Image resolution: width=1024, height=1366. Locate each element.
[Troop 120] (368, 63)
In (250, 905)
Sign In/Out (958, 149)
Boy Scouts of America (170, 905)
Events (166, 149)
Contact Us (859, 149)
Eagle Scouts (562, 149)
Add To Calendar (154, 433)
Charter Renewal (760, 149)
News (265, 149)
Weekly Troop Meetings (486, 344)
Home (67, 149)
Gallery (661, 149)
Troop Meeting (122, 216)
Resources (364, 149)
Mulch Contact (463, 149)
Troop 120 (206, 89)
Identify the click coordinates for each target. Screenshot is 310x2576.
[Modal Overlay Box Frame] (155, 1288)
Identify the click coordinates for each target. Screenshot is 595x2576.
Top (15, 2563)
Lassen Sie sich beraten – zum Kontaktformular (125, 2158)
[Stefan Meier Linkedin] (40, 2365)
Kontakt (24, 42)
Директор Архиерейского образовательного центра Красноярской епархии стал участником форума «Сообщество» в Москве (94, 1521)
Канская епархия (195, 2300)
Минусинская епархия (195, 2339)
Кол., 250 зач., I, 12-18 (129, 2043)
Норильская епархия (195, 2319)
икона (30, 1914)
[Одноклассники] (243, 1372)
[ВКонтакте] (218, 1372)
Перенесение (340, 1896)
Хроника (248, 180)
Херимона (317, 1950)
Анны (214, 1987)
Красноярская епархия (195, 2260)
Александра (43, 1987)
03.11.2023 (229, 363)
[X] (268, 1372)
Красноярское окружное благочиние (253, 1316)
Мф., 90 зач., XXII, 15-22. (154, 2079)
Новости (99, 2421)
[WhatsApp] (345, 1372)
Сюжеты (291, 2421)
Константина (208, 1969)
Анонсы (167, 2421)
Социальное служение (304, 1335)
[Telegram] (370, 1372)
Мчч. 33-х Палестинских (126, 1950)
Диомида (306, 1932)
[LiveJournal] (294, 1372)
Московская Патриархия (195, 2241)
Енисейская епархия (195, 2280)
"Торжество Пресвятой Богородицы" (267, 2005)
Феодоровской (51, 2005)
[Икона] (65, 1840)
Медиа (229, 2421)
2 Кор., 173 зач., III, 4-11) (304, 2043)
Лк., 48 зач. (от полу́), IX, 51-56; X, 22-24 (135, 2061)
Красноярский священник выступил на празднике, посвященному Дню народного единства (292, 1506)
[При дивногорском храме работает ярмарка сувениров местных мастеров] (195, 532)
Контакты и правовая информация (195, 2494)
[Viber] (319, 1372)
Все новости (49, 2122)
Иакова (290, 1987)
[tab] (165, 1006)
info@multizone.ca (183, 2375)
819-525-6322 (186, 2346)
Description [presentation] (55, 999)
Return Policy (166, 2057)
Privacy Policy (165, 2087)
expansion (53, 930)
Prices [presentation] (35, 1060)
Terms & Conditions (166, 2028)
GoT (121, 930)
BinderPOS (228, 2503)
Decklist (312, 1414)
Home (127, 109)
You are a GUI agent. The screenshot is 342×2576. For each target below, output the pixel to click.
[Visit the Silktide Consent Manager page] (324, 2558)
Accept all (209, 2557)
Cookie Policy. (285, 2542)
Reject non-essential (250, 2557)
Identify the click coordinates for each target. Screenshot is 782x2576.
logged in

# WHAT TO PRODUCE
Which lines run from the one holding "info@multizone.ca (183, 2375)" through the end of the data? Write them out exactly, ends included, and add nothing.

# WRITTEN RESPONSE
info@multizone.ca (183, 2375)
819-525-6322 (186, 2346)
Description [presentation] (55, 999)
Return Policy (166, 2057)
Privacy Policy (165, 2087)
expansion (53, 930)
Prices [presentation] (35, 1060)
Terms & Conditions (166, 2028)
GoT (121, 930)
BinderPOS (228, 2503)
Decklist (312, 1414)
Home (127, 109)
You are a GUI agent. The screenshot is 342×2576. For each target below, output the pixel to click.
[Visit the Silktide Consent Manager page] (324, 2558)
Accept all (209, 2557)
Cookie Policy. (285, 2542)
Reject non-essential (250, 2557)
Identify the click coordinates for each target. Screenshot is 782x2576.
logged in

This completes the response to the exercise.